X_trainw=X_dfw[:-mtest-1,:,:]
X_testw=X_dfw[-mtest-1:,:,:]
y_trainw=y_dfw[:-mtest-1]
y_testw=y_dfw[-mtest-1:]
A dataset X_dfw and y_dfw is split based on mtest into two parts to create two train and test sets. Initially, a machine learning model is trained and then tested.
def model_lstm(window,features):
model=Sequential()
# model.add(LSTM(600, input_shape = (window,features), return_sequences=True))
# model.add(Dropout(0.5))
model.add(LSTM(300, input_shape = (window,features), return_sequences=True))
model.add(Dropout(0.5))
model.add(LSTM(200, input_shape=(window,features), return_sequences=False))
model.add(Dropout(0.5))
model.add(Dense(100,kernel_initializer='uniform',activation='relu'))
model.add(Dense(1,kernel_initializer='uniform',activation='relu'))
model.compile(loss='mse',optimizer='adam')
return model
In this code, a recurrent neural network RNN has been used to process sequential data using the Long Short-Term Memory architecture. A window of data with features is taken as input shape, and three LSTM layers are used along with three dropout layers.

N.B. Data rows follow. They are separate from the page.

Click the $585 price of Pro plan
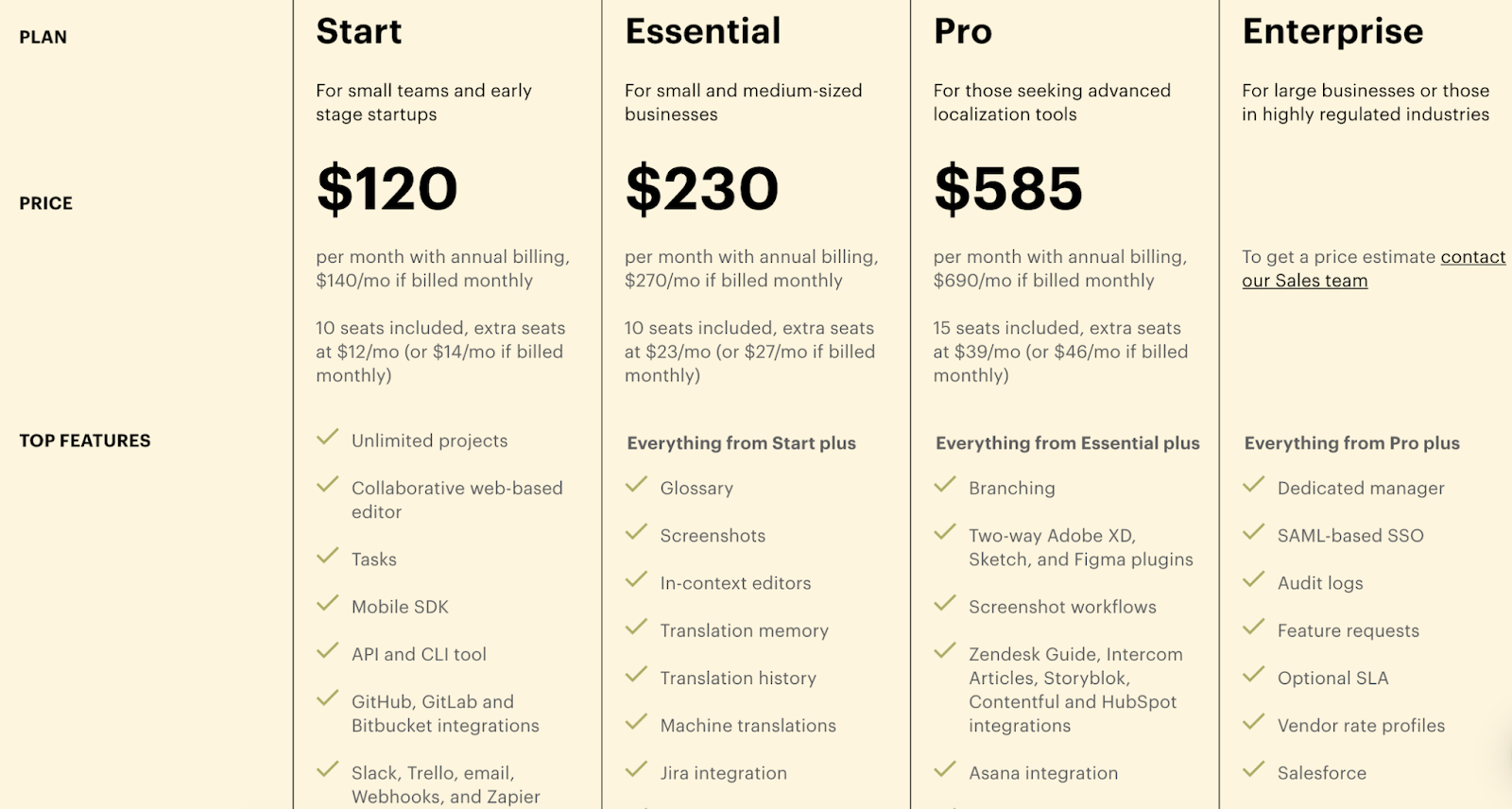This screenshot has height=809, width=1512. 1008,188
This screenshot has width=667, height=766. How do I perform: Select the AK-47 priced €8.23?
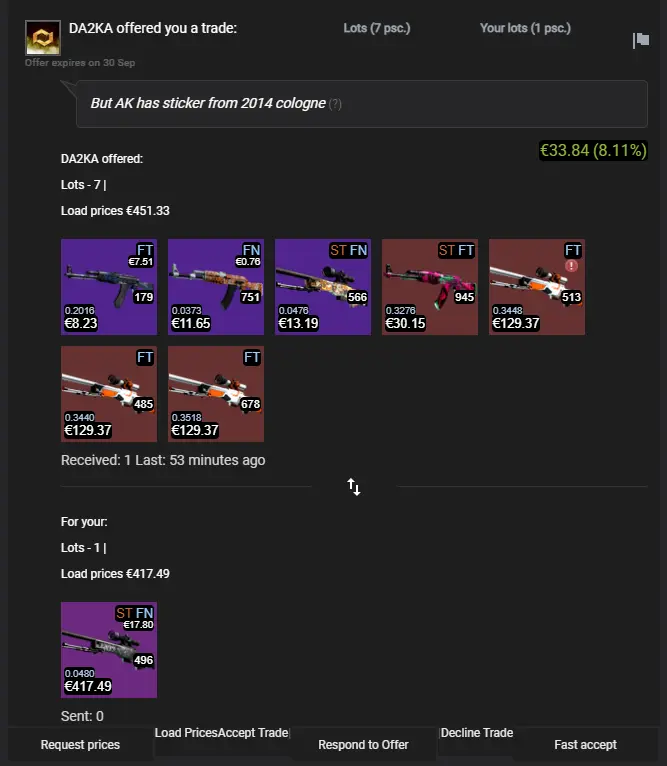pyautogui.click(x=109, y=287)
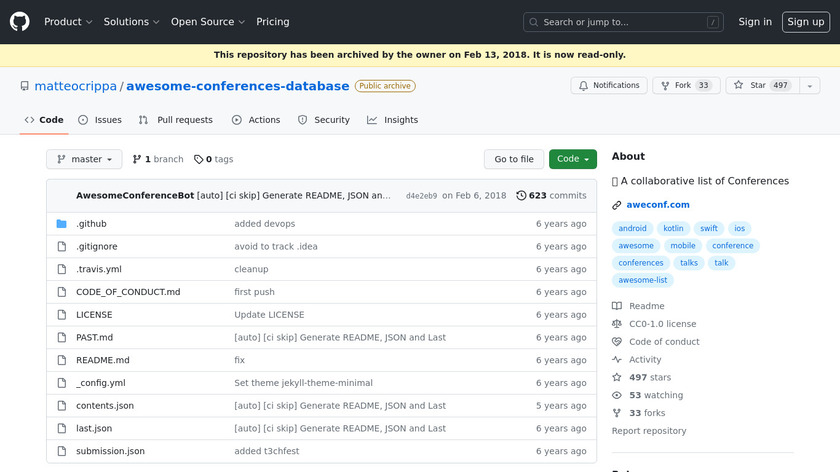Open the green Code dropdown
Image resolution: width=840 pixels, height=472 pixels.
click(572, 159)
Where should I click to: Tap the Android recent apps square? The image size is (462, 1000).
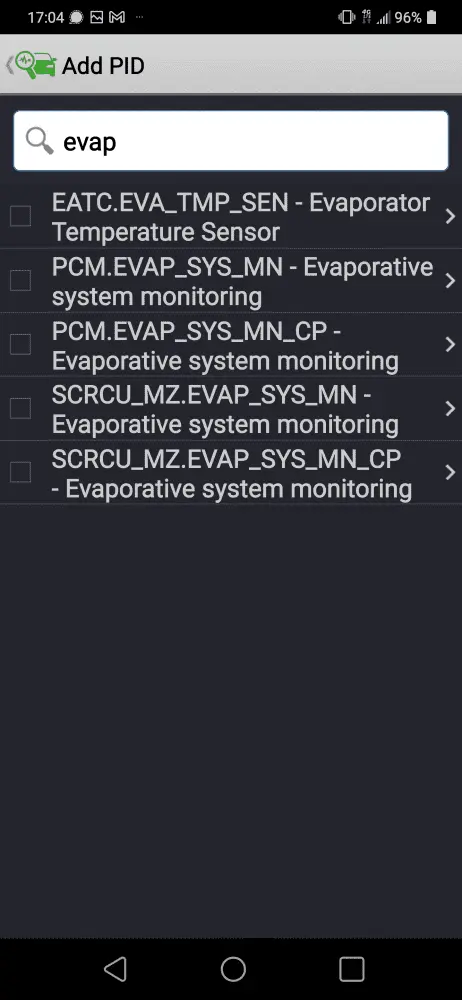(351, 969)
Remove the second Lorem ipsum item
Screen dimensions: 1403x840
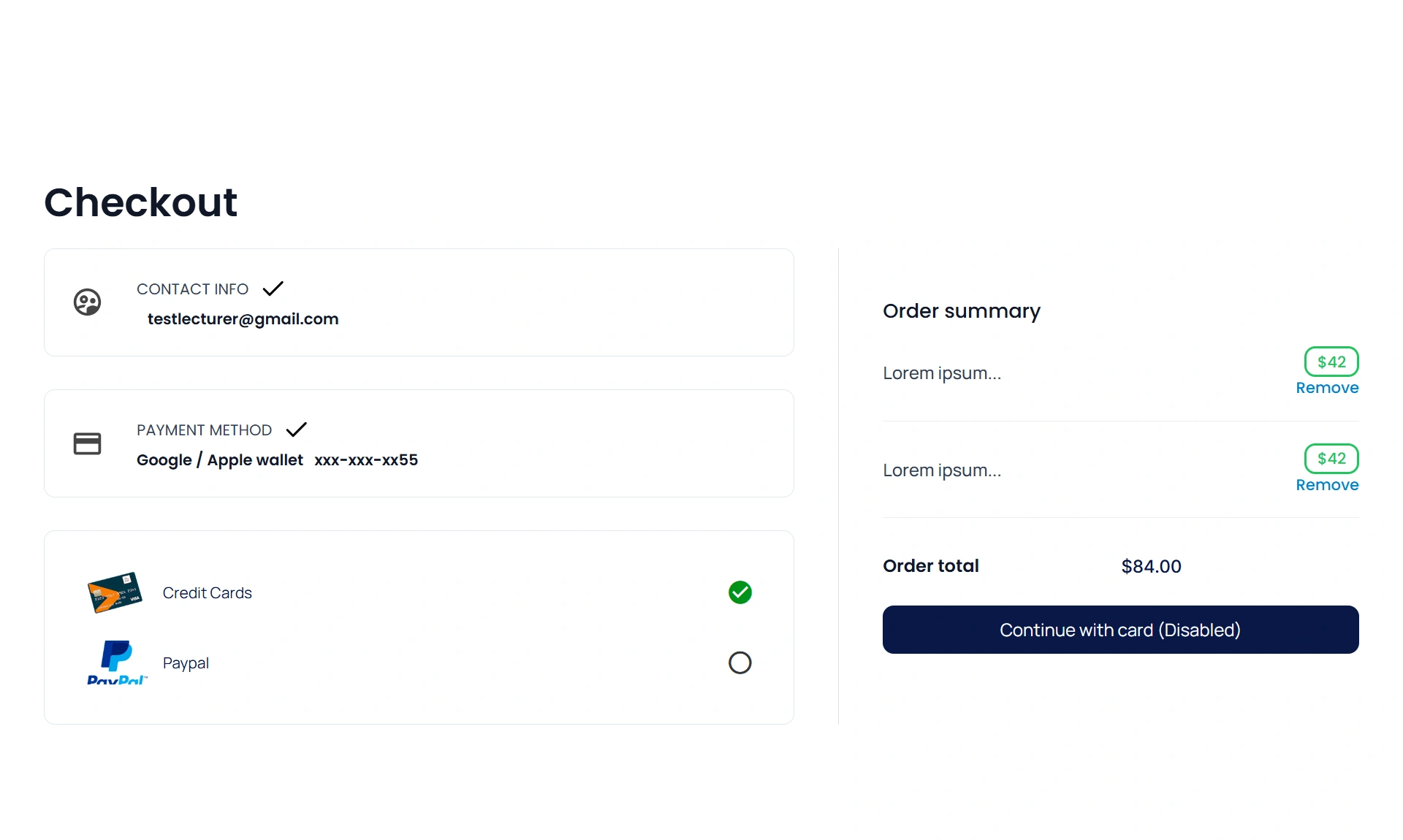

After adding two dense layers and setting the loss function and optimizer, the model is compiled before returning.
model=model_lstm(window+1,6)
history=model.fit(X_trainw,y_trainw,epochs=100, batch_size=30, validation_data=(X_testw, y_testw), \
verbose=1, callbacks=[],shuffle=False) # Batch size should be no more than the square root of the # of training rows
plt.plot(history.history['loss'])
plt.plot(history.history['val_loss'])
plt.title('model loss')
plt.ylabel('loss')
plt.xlabel('epoch')
plt.legend(['train', 'test'], loc='upper right')
plt.show()
An LSTM model is trained with a specified window size and six features using this code. Data is divided into training and validation sets in order to train the model over 100 epochs with a batch size of 30. A graph is displayed to show both training and validation sets’ loss values.